Books and APIs - Adamistics

It all started with my sister. She’s a science writer. And, as you might imagine, she and many of her friends are avid readers. So her recent request for book recommendations on Facebook quickly grew to an unmanageably long list.

Books, people. I need book recommendations. Please reply with one book you that’s stuck with you long after you closed it for the last time.

Wouldn’t it be handy if someone pulled all these recommendations together? Who would be crazy enough to do that? That’s where I come in. I copied the titles and authors into a spreadsheet, and shared it on GitHub.

library(knitr)
dat <- read.csv(url("https://github.com/JVAdams/vishy/raw/gh-pages/JillsFBBookList.csv"))
kable(head(dat[, c("Title", "Author")]))

Title	Author
A Little Life	Hanya Yanagihara
A House in the Sky	Amanda Lindhout
The Master and Margarita	Mikhail Bulgakov
The Shadow of the Wind	Carlos Ruiz Zafón
The Blind Assassin	Margaret Atwood
A Man Called Ove	Frederic Backman

But, the list wasn’t very informative. What year were the books published? Were they fiction or nonfiction?

I went looking for a data base of books that was accessible with an API (application programming interface) and had an R package associated with it. I found rgoodreads, an R package for the Goodreads API.

I had to sign up to get an access key. Then, it was easy to get information on the book by supplying the title, using the function book_by_title().

Sys.setenv(GOODREADS_KEY = "YOUR_KEY_HERE")

library(tidyverse)
library(rgoodreads)

books <- lapply(dat$Title, book_by_title)
books2 <- bind_rows(books) %>%
  rename(
    year=publication_year,
    rating=average_rating
  ) %>%
  mutate(
    author=paste0(sapply(strsplit(sapply(authors, "[", 1), ":"), "[", 1),
      if_else(sapply(authors, length)>1, " +", ""))
    ) %>%
  select(title, author, year, rating, isbn)
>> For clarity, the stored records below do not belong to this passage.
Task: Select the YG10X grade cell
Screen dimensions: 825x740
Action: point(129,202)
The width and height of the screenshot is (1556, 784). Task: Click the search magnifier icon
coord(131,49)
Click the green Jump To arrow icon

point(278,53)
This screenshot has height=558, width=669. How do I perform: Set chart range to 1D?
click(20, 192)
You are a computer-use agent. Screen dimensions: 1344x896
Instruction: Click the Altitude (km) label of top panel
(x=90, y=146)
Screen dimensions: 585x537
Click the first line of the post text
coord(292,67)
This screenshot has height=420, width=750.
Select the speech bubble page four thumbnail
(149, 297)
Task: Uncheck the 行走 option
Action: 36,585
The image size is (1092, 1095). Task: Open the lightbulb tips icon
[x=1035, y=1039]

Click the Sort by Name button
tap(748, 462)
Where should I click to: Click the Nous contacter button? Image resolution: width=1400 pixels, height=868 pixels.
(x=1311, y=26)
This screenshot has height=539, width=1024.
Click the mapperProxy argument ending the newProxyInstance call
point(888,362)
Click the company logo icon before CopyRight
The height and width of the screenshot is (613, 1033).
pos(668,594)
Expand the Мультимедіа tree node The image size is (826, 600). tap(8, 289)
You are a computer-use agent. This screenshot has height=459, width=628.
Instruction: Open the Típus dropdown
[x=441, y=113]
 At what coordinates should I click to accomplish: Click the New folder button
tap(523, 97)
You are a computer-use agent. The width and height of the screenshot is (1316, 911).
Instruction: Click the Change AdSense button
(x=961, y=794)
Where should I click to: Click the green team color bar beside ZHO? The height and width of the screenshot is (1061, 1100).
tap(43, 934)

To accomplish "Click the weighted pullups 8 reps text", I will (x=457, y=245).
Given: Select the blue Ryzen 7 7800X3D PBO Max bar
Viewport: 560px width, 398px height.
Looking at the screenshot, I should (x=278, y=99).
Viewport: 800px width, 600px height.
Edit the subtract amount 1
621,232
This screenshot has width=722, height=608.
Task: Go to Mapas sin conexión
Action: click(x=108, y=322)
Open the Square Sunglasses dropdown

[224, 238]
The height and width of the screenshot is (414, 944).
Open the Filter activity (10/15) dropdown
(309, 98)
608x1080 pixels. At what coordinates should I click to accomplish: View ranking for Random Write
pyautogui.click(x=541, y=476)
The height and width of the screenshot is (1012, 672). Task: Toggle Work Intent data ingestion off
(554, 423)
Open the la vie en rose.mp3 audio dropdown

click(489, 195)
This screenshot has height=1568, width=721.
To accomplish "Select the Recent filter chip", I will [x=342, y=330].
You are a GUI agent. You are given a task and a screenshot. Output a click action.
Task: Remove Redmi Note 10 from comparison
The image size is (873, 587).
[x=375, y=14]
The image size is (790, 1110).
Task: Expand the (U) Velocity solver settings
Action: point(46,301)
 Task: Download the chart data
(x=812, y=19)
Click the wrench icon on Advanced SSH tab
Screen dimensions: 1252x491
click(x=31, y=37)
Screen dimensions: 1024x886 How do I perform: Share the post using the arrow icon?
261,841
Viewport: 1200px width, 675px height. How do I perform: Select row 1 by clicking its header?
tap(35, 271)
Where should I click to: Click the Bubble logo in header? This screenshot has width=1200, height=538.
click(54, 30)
The Goodreads API provided information on the title, authors, date of publication, reviewer rating, and the ISBN (International Standard Book Number). But, much to my suprise, there was no indication of book genre, so I still couldn’t tell if it was fiction or nonfiction.

kable(head(books2))

title	author	year	rating	isbn
A Little Life	Hanya Yanagihara	2015	4.27	0385539258
A House in the Sky	Amanda Lindhout +	2013	4.20	1451651694
The Master and Margarita	Mikhail Bulgakov +	1996	4.32	0679760806
The Shadow of the Wind (The Cemetery of Forgotten Books, #1)	Carlos Ruiz Zafón +		4.24	0143034901
The Blind Assassin	Margaret Atwood	2001	3.94	1860498809
A Man Called Ove	Fredrik Backman +	2014	4.34	1476738017

Back to the drawing board. I found another API from WorldCat, the world’s largest network of library content and services. WorldCat has several APIs, the one that seemed to meet my needs was Classify. This API could take an ISBN and spit out a data summary that includes the classification from the Dewey Decimal System. I could use the DDS numbers to assign the books to one of 10 classes, which I found on Wikipedia.

# Dewey Decimal System classes from 0 to 900
ddc09 <- c("General works, Computer science and Information", 
  "Philosophy and psychology", "Religion", "Social sciences", "Language", 
  "Pure Science", "Technology", "Arts & recreation", "Literature", 
  "History & geography")

WorldCat did not have DDS numbers for all the book titles in my list, but for those that it did have, it was very helpful.

library(httr)
library(XML)
ddc <- sapply(books2$isbn, function(isbn) {
  query=paste0("http://classify.oclc.org/classify2/Classify?isbn=", 
      isbn, "&summary=true")
  qraw <- GET(query)
  qlist <- xmlToList(rawToChar(qraw$content))
  if("recommendations" %in% names(qlist)) {
    out <- as.numeric(qlist$recommendations$ddc$mostRecent["sfa"])
  } else {
    out <- NA
  }
  out
})

books3 <- books2 %>%
  mutate(
    ddc = unname(ddc),
    class = if_else(is.na(ddc), "Unknown", ddc09[floor(ddc/100) + 1])
  ) %>%
  arrange(class, desc(rating)) %>%
  select(title, author, year, rating, class)

library(DT)
datatable(books3)